На Урванцева обрушилась тоска. Страшная, никогда не испытанная, такая, что не хотелось жить и ничего не хотелось – ни двигаться, ни говорить, а только плакать, скулить тихо, свернувшись на земле калачиком, оплакивать…

«Что?! Что оплакивать, мать вашу так?!»

Колени уже подгибались, и слезы были готовы политься из зажмуренных глаз, когда неимоверным усилием воли, поймав себя буквально в последний момент, уже готовым уйти в омут неконтролируемого поведения, Урванцев с ужасным трудом, со стонами и матюгами, под завывание тревожных сирен своего усиленного боевыми стимуляторами подсознания, вырвался из обрушившегося на него наваждения. Он заставил себя выпрямиться, хотя тело сопротивлялось, все еще находясь во власти примитивных рефлексов, и распахнул глаза, как будто откинул, преодолевая тяжкий вес, тяжелые броневые плиты, туго идущие к тому же на проржавевших петлях.

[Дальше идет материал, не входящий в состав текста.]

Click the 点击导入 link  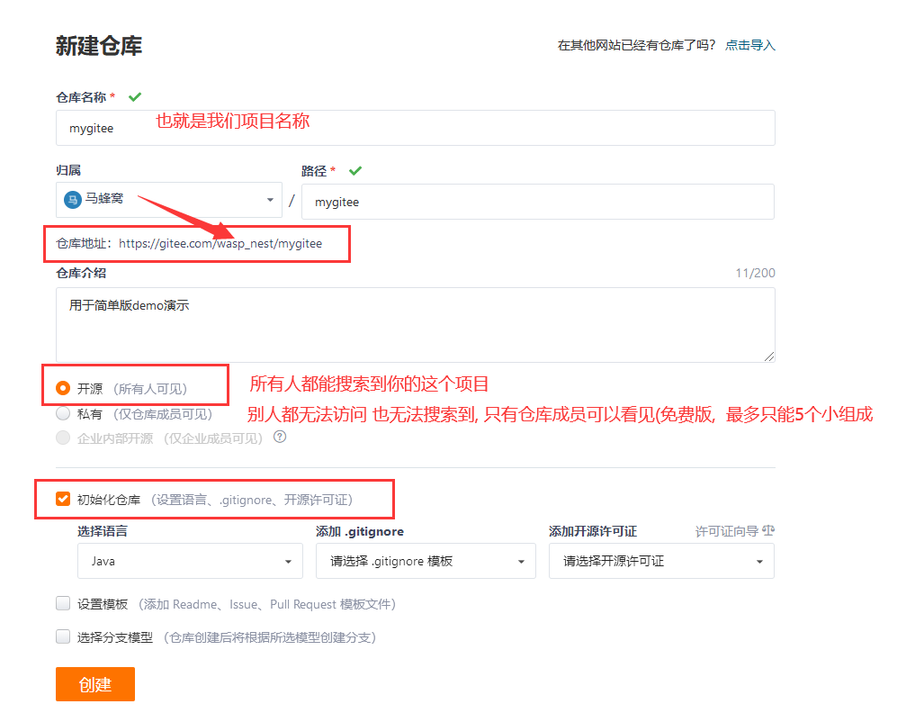[x=750, y=45]
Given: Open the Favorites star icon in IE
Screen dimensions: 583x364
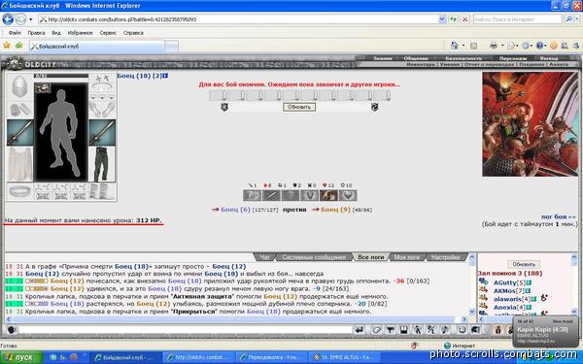Looking at the screenshot, I should [7, 46].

Судя по всему, прошло лишь одно мгновение, но мир вокруг Урванцева изменился до неузнаваемости. Потускнели и выцвели краски, воздух стал холодным и пресным, как дистиллированная вода, и его не хватало для дыхания, и время, казалось, умерило свой бег.

«Четыре минуты».

«Химия?! Кто применил в городе хи… ми… ю!»

Справа, куда оказался – случайным образом – скошен его взгляд, старик Маркус хватал широко открытым ртом воздух, прижав обе руки к груди. Роберт стоял, подавшись вперед, как будто шел против сильного ветра. Его рот был оскален, а лицо блестело, залитое слезами. Но он не сдался, его левая рука была выброшена вперед, а правая заведена за спину. Кисть руки уже скрылась под белой рубашкой, которую Роберт носил навыпуск.

«Пистолет, – понял Урванцев. – У него там пистолет».

Ульрика упала на бок и подтягивала к себе колени, как будто хотела принять позу эмбриона, но ее левая рука – Урванцев выхватил это сразу, как самое главное, – ее рука копошилась внутри упавшей на плиты мостовой сумочки.

Кержак сидел на земле, все еще лицом к задыхавшемуся, возможно, агонизирующему старику Маркусу, и мотал головой, пытаясь, видимо, прийти в себя. А вот Тата… Урванцев как раз схватил момент, когда полетела в сторону изящная и, по-видимому, страшно дорогая сумочка из крокодиловой кожи, а в руках у развернувшейся лицом к площади Тани оказались два длинных и тонких, как вязальные спицы, стилета.

Еще дальше, близ того места, где на площадь выходила лестница, перед Кириллом предстала другая не менее драматическая картина. Одна из блондинок корчилась на плитах мостовой, тихо хныча, как маленькая девочка, и бесстыдно задрав и без того короткую юбчонку. Рядом с ней, на коленях, упершись в камень лбом и руками, как молящийся магометанин, стоял, мыча сквозь зубы, ее друг. Второй парень, однако, выдержал удар, и теперь, пошатываясь, шел, направляясь, судя по всему, куда-то в центр площади. В его левой руке было зажато какое-то страшенного вида оружие, показавшееся Урванцеву похожим на выполненный оружейным дизайнером на заказ обрез чего-нибудь вроде милицейского «редута» или американской «супердрели».

«А где вторая?»

Но второй блондинки нигде видно не было, и куда она делась, Кирилл не понял. Впрочем, ему было не до нее и не до посторонних мыслей вообще. Все, что он сейчас увидел, он увидел сразу, едва способный выделить и тем более осмыслить детали «мгновенного отображения». Урванцев все еще с трудом воспринимал действительность и себя в ней, отчаянно сражаясь с той подлой химией, которую какой-то чудак обрушил на обычную городскую площадь. Судя по всему, это не было чем-то похожим на антитеррористическую «Пургу» или «Оранжад», которого Кирилл нахлебался однажды в петеновском Сенегале.

Если это боевой «Кармин»… Но, кажется, Урванцев не был дома, и, значит, это не могло быть «Кармином». Мысли путались, в его крови шла жестокая борьба за контроль над телом и душой, и Кирилла бросало то в жар, то в холод. Все-таки он нашел в себе силы повернуть голову. От резкого движения тошнота подступила к горлу и перед глазами поплыл светящийся туман, однако теперь – пусть и недостаточно отчетливо – он увидел всю площадь.